## Start

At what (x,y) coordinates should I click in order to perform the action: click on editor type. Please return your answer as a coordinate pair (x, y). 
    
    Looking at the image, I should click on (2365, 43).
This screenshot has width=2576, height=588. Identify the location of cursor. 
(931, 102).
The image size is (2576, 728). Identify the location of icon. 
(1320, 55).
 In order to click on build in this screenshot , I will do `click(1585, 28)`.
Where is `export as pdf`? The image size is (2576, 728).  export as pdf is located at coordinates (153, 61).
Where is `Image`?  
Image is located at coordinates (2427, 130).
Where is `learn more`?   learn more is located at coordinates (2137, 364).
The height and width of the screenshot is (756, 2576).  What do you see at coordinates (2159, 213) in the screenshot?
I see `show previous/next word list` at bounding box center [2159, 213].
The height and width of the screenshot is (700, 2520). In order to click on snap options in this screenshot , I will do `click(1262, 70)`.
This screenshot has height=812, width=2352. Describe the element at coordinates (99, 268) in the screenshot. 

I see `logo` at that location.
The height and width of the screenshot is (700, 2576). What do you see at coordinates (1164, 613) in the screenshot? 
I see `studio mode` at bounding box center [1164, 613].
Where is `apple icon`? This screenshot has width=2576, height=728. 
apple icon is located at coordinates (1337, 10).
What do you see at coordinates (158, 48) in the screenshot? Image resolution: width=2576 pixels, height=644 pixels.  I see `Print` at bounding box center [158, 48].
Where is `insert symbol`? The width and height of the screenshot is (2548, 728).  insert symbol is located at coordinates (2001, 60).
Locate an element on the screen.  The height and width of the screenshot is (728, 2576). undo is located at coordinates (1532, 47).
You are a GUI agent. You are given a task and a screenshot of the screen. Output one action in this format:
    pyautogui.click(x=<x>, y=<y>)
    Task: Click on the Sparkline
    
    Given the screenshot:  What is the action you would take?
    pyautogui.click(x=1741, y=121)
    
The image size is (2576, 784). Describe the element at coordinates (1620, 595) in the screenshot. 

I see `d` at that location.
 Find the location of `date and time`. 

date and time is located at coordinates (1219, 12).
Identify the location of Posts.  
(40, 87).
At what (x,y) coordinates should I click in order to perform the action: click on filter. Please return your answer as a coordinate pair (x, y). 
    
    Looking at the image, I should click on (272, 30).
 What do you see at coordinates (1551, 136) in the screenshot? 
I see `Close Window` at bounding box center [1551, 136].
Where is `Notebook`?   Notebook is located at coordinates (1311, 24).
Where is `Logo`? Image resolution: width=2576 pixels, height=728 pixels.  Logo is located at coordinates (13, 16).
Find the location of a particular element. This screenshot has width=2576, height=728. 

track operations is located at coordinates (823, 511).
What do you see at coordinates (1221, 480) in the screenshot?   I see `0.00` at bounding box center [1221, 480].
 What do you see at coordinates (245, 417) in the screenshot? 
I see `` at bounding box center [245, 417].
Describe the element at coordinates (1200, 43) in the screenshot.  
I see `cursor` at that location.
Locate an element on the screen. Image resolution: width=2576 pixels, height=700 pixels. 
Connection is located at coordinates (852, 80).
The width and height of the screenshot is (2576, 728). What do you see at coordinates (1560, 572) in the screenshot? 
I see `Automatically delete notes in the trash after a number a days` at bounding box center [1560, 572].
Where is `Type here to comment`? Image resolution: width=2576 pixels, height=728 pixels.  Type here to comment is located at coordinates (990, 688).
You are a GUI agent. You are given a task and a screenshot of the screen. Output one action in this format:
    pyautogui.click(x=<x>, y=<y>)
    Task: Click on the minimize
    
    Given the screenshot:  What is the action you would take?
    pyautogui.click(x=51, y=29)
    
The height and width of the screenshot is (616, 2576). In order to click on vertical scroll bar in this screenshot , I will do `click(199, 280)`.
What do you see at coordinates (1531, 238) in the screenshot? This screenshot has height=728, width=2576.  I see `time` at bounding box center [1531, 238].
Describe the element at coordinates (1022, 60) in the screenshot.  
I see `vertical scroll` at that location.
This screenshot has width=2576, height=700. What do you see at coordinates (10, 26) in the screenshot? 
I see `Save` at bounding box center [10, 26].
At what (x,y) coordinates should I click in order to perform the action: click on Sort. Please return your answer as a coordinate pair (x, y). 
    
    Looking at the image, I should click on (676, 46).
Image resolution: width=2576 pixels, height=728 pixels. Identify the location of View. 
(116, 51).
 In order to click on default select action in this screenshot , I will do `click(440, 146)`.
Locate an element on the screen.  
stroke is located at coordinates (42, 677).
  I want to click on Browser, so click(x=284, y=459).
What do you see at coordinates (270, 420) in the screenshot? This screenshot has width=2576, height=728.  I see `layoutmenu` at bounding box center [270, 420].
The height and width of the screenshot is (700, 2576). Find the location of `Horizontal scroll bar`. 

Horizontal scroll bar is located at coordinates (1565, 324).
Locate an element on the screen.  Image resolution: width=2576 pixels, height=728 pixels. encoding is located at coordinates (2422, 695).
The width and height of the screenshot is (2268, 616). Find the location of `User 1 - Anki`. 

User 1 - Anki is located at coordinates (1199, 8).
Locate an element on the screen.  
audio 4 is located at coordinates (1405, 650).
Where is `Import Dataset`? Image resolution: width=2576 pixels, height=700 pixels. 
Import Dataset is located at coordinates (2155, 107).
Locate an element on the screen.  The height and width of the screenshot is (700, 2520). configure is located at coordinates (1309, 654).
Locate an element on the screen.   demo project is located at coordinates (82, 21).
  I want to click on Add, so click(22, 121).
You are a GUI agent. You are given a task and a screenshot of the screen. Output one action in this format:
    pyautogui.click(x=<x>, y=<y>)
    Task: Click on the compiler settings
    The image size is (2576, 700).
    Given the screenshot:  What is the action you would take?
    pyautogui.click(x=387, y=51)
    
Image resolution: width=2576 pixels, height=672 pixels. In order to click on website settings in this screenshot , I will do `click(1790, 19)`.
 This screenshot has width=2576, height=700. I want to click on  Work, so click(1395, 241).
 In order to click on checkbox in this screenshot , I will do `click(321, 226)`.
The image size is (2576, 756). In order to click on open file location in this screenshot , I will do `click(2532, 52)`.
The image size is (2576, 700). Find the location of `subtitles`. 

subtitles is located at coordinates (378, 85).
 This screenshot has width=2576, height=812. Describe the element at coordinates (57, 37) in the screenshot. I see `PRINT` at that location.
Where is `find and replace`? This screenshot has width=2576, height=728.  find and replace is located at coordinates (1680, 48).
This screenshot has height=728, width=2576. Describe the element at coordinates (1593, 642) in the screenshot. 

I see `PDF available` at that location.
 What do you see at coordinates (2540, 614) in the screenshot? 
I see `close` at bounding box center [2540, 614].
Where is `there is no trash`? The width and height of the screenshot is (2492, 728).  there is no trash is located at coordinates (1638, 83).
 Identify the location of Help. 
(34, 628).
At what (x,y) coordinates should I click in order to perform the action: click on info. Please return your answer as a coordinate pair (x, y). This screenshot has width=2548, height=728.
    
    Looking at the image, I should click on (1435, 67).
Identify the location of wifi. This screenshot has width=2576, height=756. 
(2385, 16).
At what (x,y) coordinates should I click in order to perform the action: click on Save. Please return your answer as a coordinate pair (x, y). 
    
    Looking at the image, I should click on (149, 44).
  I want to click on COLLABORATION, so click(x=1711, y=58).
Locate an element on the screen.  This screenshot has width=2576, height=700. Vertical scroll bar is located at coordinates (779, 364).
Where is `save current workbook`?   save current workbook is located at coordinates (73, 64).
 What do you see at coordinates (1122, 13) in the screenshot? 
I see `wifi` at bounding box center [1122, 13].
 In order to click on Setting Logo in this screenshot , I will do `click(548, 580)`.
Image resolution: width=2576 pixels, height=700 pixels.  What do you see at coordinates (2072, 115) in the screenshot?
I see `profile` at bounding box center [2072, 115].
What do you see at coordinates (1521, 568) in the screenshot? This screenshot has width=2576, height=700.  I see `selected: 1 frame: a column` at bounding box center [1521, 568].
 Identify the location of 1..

## End

What to work on
Copy word for word the lines of the records above, starting at the line that contains "coordinates (2001, 60)." and ending at the line that contains "center [1560, 572].".

Output of the exercise
Where is `insert symbol`? The width and height of the screenshot is (2548, 728).  insert symbol is located at coordinates (2001, 60).
Locate an element on the screen.  The height and width of the screenshot is (728, 2576). undo is located at coordinates (1532, 47).
You are a GUI agent. You are given a task and a screenshot of the screen. Output one action in this format:
    pyautogui.click(x=<x>, y=<y>)
    Task: Click on the Sparkline
    
    Given the screenshot:  What is the action you would take?
    pyautogui.click(x=1741, y=121)
    
The image size is (2576, 784). Describe the element at coordinates (1620, 595) in the screenshot. 

I see `d` at that location.
 Find the location of `date and time`. 

date and time is located at coordinates (1219, 12).
Identify the location of Posts.  
(40, 87).
At what (x,y) coordinates should I click in order to perform the action: click on filter. Please return your answer as a coordinate pair (x, y). 
    
    Looking at the image, I should click on (272, 30).
 What do you see at coordinates (1551, 136) in the screenshot? 
I see `Close Window` at bounding box center [1551, 136].
Where is `Notebook`?   Notebook is located at coordinates (1311, 24).
Where is `Logo`? Image resolution: width=2576 pixels, height=728 pixels.  Logo is located at coordinates (13, 16).
Find the location of a particular element. This screenshot has width=2576, height=728. 

track operations is located at coordinates (823, 511).
What do you see at coordinates (1221, 480) in the screenshot?   I see `0.00` at bounding box center [1221, 480].
 What do you see at coordinates (245, 417) in the screenshot? 
I see `` at bounding box center [245, 417].
Describe the element at coordinates (1200, 43) in the screenshot.  
I see `cursor` at that location.
Locate an element on the screen. Image resolution: width=2576 pixels, height=700 pixels. 
Connection is located at coordinates (852, 80).
The width and height of the screenshot is (2576, 728). What do you see at coordinates (1560, 572) in the screenshot? 
I see `Automatically delete notes in the trash after a number a days` at bounding box center [1560, 572].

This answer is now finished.